Collection entries

____________

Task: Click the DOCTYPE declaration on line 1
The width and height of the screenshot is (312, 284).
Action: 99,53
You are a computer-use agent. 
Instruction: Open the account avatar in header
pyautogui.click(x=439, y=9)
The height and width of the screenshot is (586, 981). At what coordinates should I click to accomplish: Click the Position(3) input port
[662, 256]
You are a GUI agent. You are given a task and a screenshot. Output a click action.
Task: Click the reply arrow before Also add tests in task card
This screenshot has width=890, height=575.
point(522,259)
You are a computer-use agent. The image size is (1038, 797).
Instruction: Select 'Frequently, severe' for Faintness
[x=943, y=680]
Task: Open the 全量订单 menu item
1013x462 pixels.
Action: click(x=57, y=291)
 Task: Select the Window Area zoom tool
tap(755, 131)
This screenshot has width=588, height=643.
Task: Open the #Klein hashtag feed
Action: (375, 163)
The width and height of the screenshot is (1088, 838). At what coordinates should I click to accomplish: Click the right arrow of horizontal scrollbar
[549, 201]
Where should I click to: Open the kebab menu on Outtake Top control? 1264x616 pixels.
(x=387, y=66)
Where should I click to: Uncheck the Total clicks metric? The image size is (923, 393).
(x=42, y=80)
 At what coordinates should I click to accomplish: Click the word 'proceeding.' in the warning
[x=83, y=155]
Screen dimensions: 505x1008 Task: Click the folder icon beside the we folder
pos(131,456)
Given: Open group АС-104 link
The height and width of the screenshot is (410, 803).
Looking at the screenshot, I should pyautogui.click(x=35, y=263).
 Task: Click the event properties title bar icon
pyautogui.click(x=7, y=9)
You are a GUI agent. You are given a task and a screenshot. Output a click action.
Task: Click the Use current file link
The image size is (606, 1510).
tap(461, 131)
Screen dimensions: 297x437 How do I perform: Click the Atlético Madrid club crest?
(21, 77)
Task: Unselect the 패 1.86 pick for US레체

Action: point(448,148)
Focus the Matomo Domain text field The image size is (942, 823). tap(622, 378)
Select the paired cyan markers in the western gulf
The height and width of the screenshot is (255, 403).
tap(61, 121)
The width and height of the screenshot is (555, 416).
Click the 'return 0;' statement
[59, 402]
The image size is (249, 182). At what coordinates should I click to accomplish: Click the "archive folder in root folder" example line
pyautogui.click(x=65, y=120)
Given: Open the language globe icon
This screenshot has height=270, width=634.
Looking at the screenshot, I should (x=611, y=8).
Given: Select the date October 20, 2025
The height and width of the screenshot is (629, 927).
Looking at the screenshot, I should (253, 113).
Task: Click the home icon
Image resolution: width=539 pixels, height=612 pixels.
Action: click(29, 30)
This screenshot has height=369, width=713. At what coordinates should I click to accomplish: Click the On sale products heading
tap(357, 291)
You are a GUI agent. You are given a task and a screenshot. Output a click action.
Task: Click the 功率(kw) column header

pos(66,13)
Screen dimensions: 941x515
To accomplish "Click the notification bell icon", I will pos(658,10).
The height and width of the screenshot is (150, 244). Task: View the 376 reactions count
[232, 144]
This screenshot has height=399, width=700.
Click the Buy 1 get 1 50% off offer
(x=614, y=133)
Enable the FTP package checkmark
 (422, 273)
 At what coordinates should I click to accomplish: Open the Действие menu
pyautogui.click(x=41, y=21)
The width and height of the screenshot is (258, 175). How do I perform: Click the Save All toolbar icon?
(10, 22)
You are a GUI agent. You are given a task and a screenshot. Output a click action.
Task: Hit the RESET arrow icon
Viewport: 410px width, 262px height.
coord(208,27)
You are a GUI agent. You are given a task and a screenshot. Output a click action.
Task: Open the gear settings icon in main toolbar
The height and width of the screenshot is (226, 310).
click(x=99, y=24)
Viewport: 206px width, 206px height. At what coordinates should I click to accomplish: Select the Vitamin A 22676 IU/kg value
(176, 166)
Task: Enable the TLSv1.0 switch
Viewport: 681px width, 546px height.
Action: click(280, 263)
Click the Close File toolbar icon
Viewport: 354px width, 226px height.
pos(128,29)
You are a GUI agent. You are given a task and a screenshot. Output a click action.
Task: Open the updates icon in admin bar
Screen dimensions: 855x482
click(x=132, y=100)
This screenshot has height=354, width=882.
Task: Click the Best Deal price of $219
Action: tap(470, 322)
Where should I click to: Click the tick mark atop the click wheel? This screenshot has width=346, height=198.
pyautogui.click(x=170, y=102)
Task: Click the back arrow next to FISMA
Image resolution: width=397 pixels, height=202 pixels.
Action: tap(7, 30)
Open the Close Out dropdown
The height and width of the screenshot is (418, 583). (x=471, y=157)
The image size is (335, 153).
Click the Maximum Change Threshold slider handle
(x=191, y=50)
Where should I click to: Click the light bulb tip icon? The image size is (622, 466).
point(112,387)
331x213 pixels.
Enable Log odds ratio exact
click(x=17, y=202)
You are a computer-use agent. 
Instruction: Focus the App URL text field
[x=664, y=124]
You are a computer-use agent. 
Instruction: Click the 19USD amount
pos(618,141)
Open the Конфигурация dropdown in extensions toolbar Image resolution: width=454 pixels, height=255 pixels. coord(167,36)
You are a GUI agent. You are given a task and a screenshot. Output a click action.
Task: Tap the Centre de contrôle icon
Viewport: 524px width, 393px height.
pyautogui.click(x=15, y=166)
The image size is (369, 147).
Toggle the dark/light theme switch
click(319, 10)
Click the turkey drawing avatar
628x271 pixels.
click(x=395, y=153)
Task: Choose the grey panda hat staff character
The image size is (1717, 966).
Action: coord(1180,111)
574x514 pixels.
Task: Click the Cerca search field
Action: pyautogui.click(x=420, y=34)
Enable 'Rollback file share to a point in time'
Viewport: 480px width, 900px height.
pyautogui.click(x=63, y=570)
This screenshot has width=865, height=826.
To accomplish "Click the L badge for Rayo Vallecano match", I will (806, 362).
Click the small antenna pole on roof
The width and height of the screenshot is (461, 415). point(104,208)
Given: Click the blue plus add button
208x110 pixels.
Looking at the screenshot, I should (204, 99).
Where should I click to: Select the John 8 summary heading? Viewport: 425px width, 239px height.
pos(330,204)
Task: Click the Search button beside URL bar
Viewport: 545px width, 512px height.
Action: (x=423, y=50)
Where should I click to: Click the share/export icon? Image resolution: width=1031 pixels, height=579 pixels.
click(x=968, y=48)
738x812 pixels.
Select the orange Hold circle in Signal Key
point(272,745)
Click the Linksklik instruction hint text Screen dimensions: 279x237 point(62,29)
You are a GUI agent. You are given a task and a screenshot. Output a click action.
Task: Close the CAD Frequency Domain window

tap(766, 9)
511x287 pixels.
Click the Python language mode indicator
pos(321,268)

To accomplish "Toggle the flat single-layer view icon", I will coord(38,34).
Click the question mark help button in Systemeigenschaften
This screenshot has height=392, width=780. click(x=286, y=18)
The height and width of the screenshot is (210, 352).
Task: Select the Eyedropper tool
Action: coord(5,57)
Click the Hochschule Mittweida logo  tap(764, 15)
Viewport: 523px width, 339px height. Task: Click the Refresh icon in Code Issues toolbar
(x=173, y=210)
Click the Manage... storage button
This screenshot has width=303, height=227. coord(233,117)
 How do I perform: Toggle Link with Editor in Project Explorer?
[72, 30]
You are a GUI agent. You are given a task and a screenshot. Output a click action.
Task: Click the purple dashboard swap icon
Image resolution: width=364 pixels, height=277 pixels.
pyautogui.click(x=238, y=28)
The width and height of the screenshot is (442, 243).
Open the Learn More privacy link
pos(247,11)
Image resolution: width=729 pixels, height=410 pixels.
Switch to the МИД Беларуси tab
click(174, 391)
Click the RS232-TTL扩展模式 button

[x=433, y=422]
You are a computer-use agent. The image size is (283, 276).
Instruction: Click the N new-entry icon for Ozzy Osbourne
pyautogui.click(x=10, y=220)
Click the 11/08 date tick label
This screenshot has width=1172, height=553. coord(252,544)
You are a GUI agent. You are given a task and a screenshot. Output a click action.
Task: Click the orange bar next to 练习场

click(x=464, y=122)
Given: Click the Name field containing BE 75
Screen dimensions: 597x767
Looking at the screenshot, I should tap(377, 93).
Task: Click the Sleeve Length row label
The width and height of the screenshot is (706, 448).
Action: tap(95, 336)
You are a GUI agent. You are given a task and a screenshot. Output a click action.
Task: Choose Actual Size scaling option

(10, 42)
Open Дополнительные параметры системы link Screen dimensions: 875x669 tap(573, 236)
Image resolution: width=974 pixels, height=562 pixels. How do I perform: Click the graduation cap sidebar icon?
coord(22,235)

____________

— Task to complete —
If a line in the data above contains "will", return that line.

— Written solution —
To accomplish "Click the notification bell icon", I will pos(658,10).
To accomplish "Click the L badge for Rayo Vallecano match", I will (806, 362).
To accomplish "Toggle the flat single-layer view icon", I will coord(38,34).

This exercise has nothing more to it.